Si certaines cuvées sont considérées par leur statut comme des étalons, leur dégustation se fera souvent en mode apprentissage, l’objectif n’étant plus tant d’évaluer les qualités du vin que de se fixer un azimut organoleptique sur lequel aligner ses appréciations autres. Avec un risque double : premièrement, celui de tomber sur une bouteille défectueuse, pas forcément complètement bouchonnée, mais peut-être suffisamment oxydative ou liégeuse pour que sa pureté aromatique et gustative s’en trouve affectée. Ce qui forcera une mauvaise interprétation (parfois négative) d’une cuvée prestigieuse, à l’instar de quelques demi-bouteilles déjà décrites par ailleurs. Deuxièmement, la dégustation peut être biaisée par une attention inadaptée à certains paramètres. Combien d’amateurs vont juger un bordeaux classé jeune à la qualité ou l’intensité de son boisé, qui n’a rien à voir avec son terroir ? Combien de gewurztraminers Grand Cru sont évalués sur leur sucrosité, et non sur leur minéralité ? L’exercice semble évident et bénéfique en principe, mais à mon avis il n’est utile et efficace que lorsque de telles dégustation sont accompagnées par une personne capable de transmettre autre chose qu’une expérience personnelle de dégustation. Les masterclass que j’anime quatre fois par an ont cet objectif, et permettent aux participants de ne pas « boire idiot », d’autant plus que les grands vins sont dégustés à l’aveugle au milieu de vins de notoriété moindre, de façon que la réputation de l’étiquette n’influence pas les attentes.

Servir d’étalon à une appellation n’est pas chose aisée car le besoin d’être irréprochable d’année en année peut avoir des effets négatifs désastreux. Un deuxième inconvénient de cette situation est le risque que le vin intouchable soit dégusté pour ce qu’il représente, et non plus pour la manière dont il se goûte réellement. Les dégustateurs développent leur idée sur ce que doit être le vin, souvent portés par ce qui est écrit dans la presse spécialisée ou sur le Net, et vont irrémédiablement percevoir ce qu’ils croient devoir percevoir. Ainsi, certains vins réputés secs se goûteront toujours secs, même lorsque le millésime leur laisse 4, 6, 8 voire 12 grammes de sucre résiduel par litre. D’autres sont fameux pour leurs arômes de pétrole ou de fumées, arômes qui seront forcément perçus même si le nez est fermé, à l’instar des fameux arômes de banane de certains beaujolais nouveaux.
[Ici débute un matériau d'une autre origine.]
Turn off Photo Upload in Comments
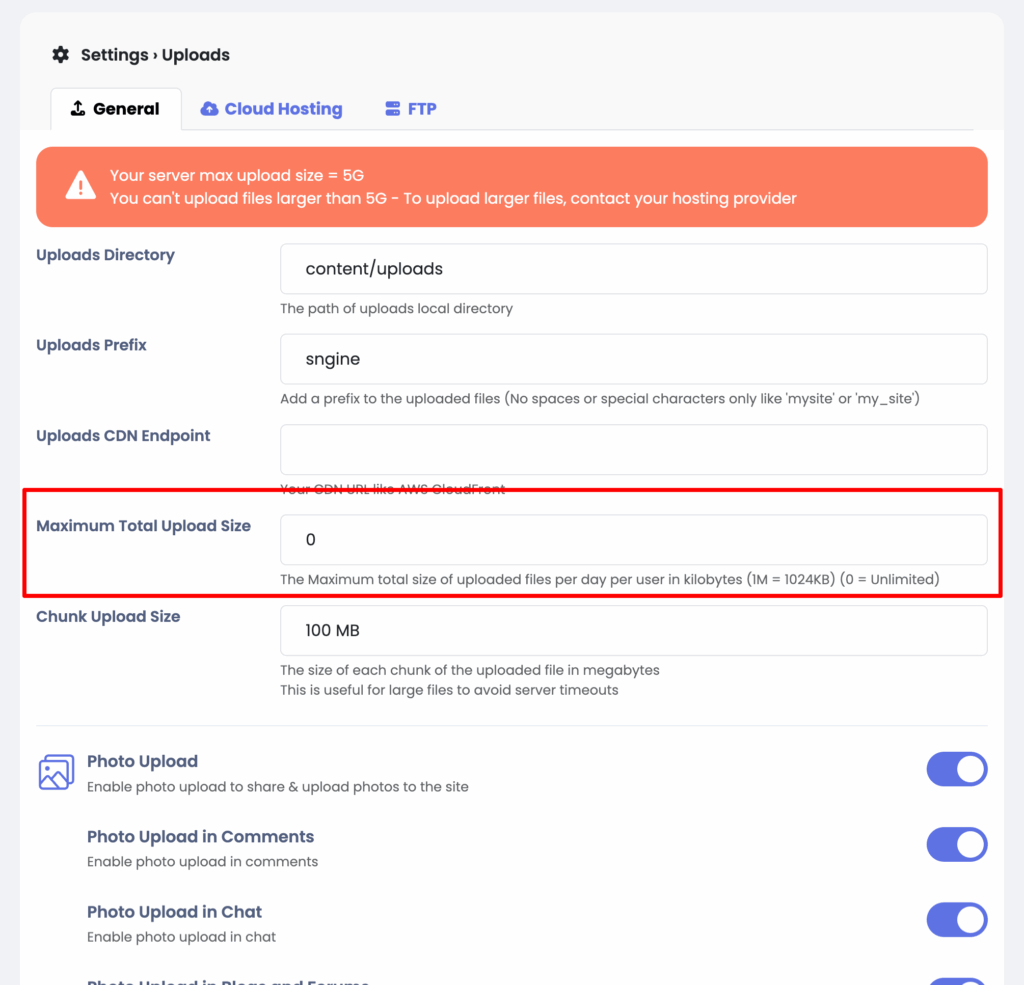This screenshot has width=1024, height=985. tap(956, 844)

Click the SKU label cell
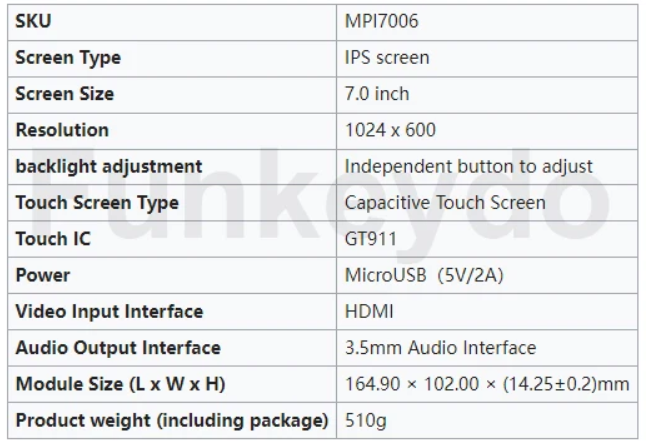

Avec un groupe important de consommateurs aveuglés par l’idée du vin plus que d’être simplement séduits par le vin lui-même, le risque est grand pour le vigneron de se retrouver dans l’incapacité d’obtenir un jugement honnête, indépendant et précis de leurs vins, que ce soit par les clients particuliers, mais aussi probablement par les journalistes craignant de bousculer l’ordre établi, et les sommeliers qui ne servent que de courroie de transmission commerciale entre des étiquettes réputées et des consommateurs acquis à leur cause. La situation d’intouchable perdure, même lorsque la qualité des vins fluctue, ou qu’un bouchage ou un cave défectueuse viennent semer le trouble. Jusqu’au jour où une clientèle lassée de payer cher un vin qu’elle a du mal à apprécier se lasse…

Les amateurs de grands vins comprennent facilement le plaisir de se laisser guider par une dégustation commentée de grands vins, aux producteurs de ne pas se laisser enfermer dans leur tour d’Ivoire en restant attentif à la qualité de leurs vins. Depuis quelques années, contamination de cave et utilisation réduite du soufre obligent, certaines cuvées tournent moins rond qu’avant. Lors de mes visites aux domaines ou des dégustations que je réalise par ailleurs, je donne régulièrement du feedback aux producteurs concernés, et la première réponse (quand ce n’est pas l’unique réponse) à mes interrogations est le déni complet, suivi par une conformation rassurante – qui vaut preuve absolue – que l’image renvoyée par tous les clients est toujours très bonne. Vous comprendrez que je ne peux me satisfaire d’une telle réponse.